In this article, physiotherapist Bhanu Ramaswamy explains the importance of good posture when sitting and provides some practical advice.
Whenever you’re sitting down it’s important to be aware of how you’re holding yourself to maintain good posture. Good posture can:
- help with balance and movement
- reduce the strain on bones, muscles and joints
- help to lessen body aches and pains
- make swallowing easier
- help with speech (by allowing better breathing)
How can Parkinson’s affect your sitting posture?
If rigidity affects one side of your body, it can cause you to lean to that side, which makes it harder to move. Your body will compensate for this, causing tension to build in the muscles on the opposite side.
If your lower back is stiff, you’ll begin movements from your head and chest, instead of your lower back and hips. This can cause a stoop.
Over time, muscles and joints can settle into these positions, making it harder to change them.
Below we have provided five steps for achieving better posture.
Remaining as flexible as possible will help you stay active and lessen pain. Your muscles, particularly those in your back, shoulders and neck, also need to be strong enough to support your posture.
Strengthening exercises can help, including the one on this page. A healthcare professional with experience of Parkinson’s, such as a physiotherapist, can help you with a tailored exercise plan
Instead of using gadgets or reading books on your lap, sit at a table or desk and prop them up higher so your body is more upright and not bent.
If you work on a computer, make sure your computer, keyboard and mouse are positioned to help your posture.
Visit the Live Well section of the NHS website for more information.
If you sit for long periods of time (an hour or more), take regular breaks for a few minutes at a time. Try setting an alarm to remind you when to take breaks.
Use these breaks to stand if you can. If you’re not able to, stretch your back (arch backwards gently), neck and arms (raise them above your head), and then twist from side to side a few times to loosen your spine.
If you have meals sitting down on an armchair or sofa, you may sit in a slumped position. This can make it harder to swallow.
It’s also harder for your stomach to digest food, which can affect the absorption of medication.

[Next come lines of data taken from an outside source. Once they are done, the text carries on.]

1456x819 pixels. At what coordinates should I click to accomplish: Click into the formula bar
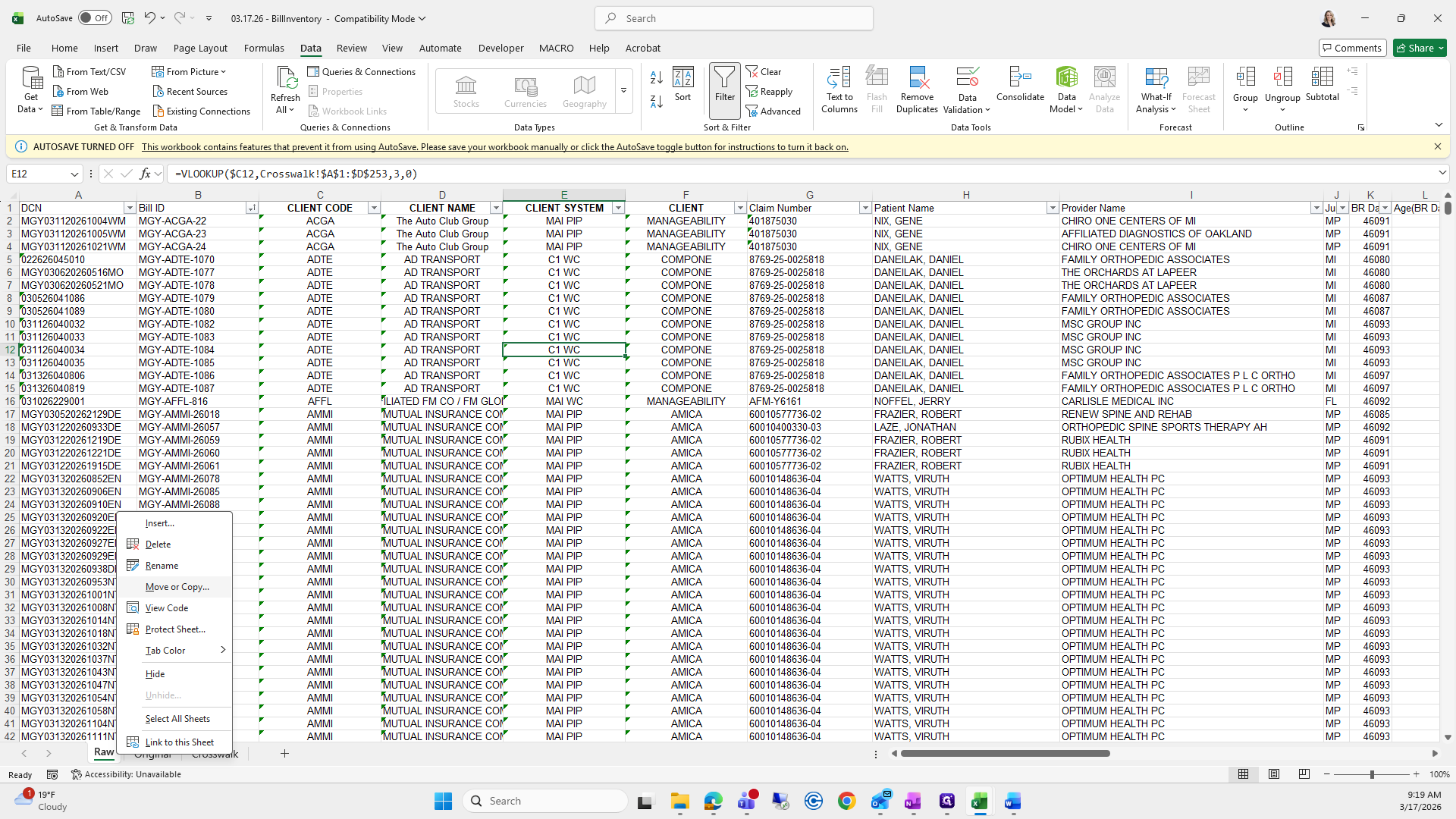758,174
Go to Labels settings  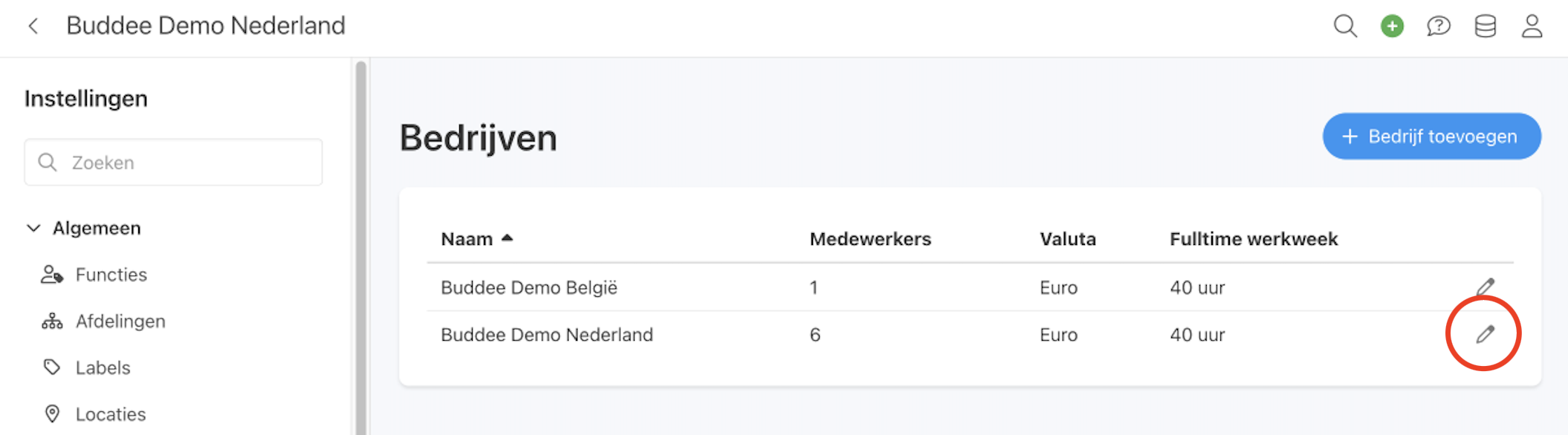103,367
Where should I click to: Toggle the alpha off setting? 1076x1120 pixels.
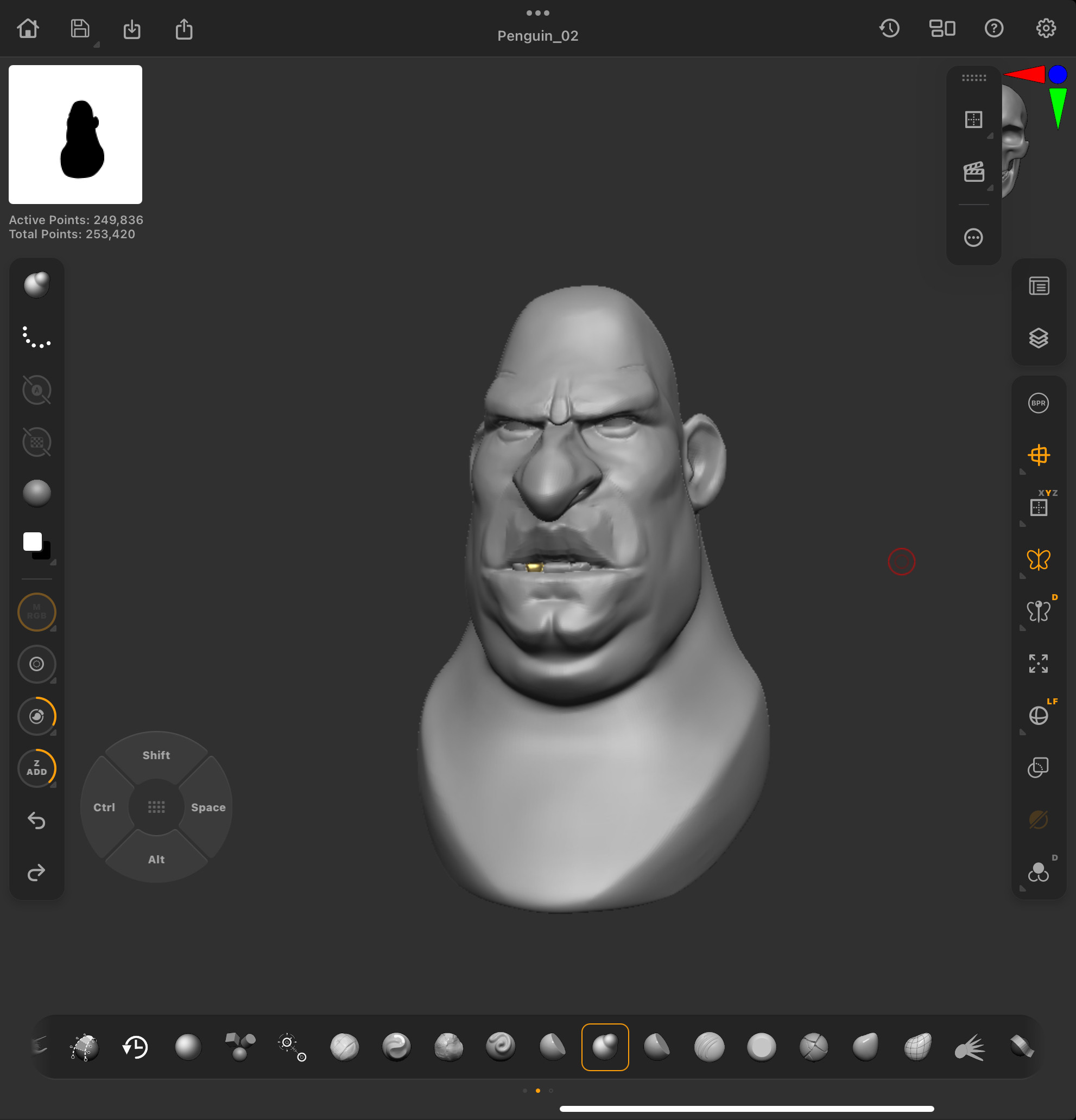tap(36, 390)
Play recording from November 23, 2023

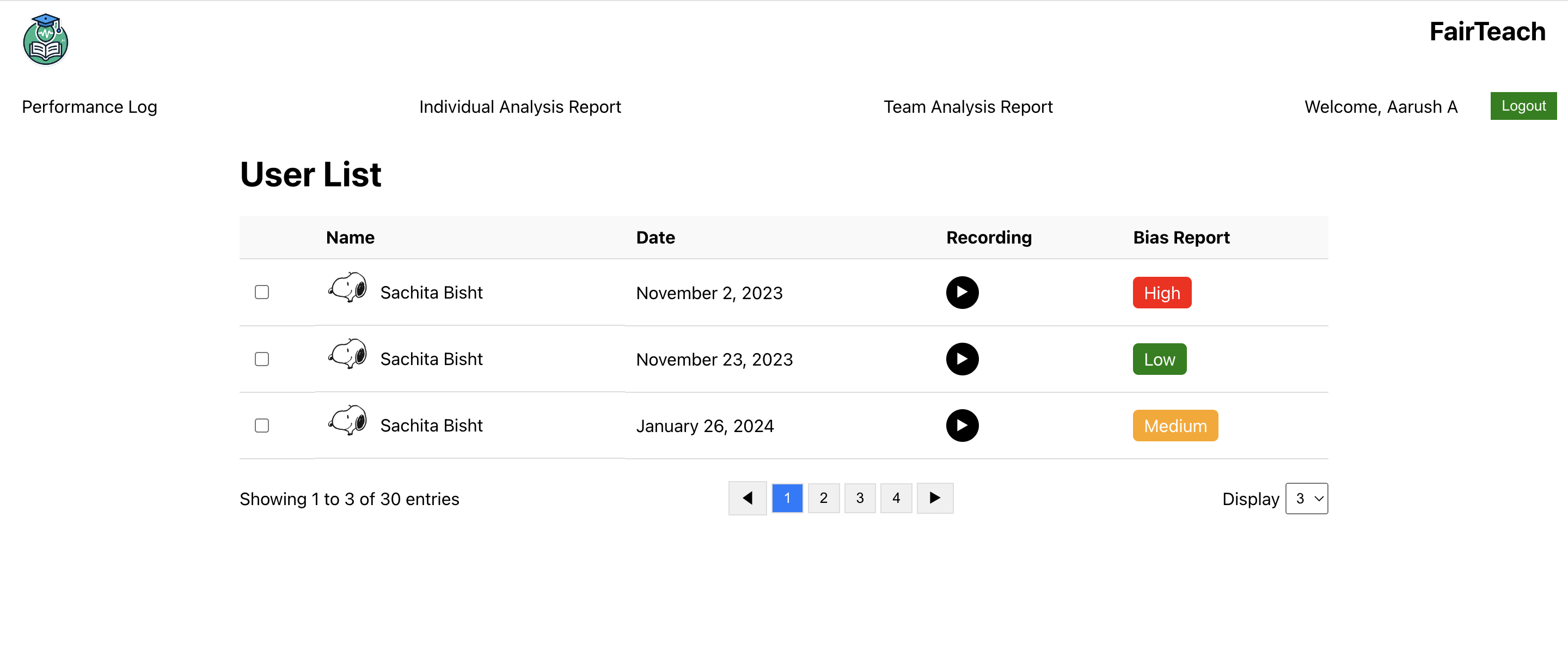pos(961,360)
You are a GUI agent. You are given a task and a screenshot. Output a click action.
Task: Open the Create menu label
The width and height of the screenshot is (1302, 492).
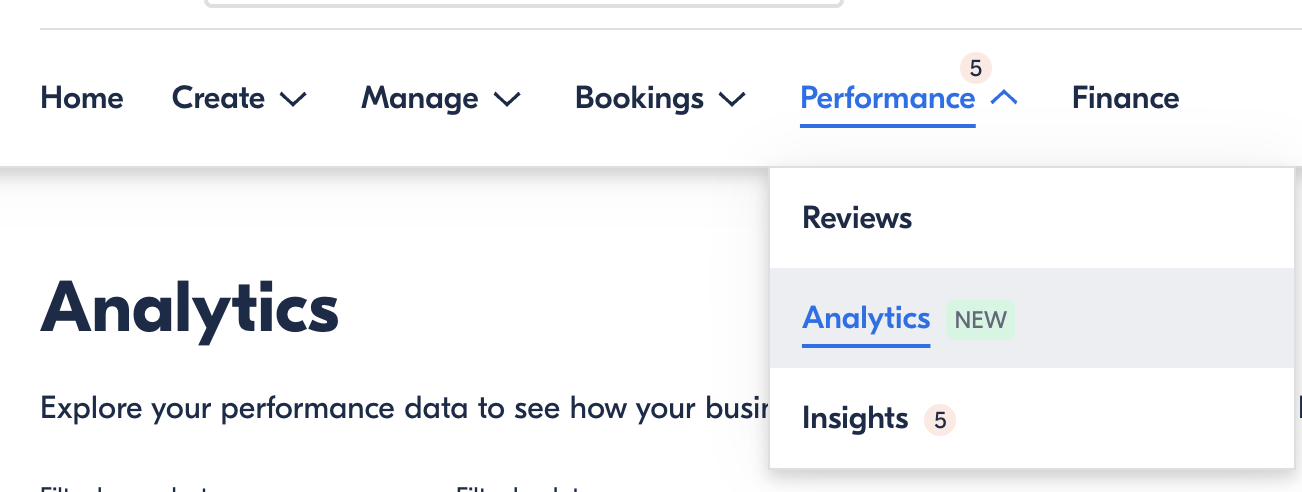pyautogui.click(x=218, y=98)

If you sit in an armchair or sofa, try to make sure it has a high back or cushions to support you, so you’re sitting as upright as possible.
This is because your head is likely to drop forwards when you sleep. Instead, lie down as flat on your back as possible. This puts less pressure on your spine.
This exercise works your back, arms and shoulders. You can use hand weights – they should be heavy enough that you can feel the exercise working your shoulder muscles. If you don’t have weights, you could use heavy objects, such as bottles of water.
Do the exercise standing if possible, but you may find it easier to sit. Keep your back and torso straight. If you’re sitting, make sure you’re not leaning on the back of the chair.
Be careful not to arch your back, especially when lifting both arms.
How to do it
For the first set, lift the weight above your head 10 times with one arm. For the second set, repeat 10 times with the other arm. For the final set, repeat again using both arms together. If you feel up to it, repeat all three sets again.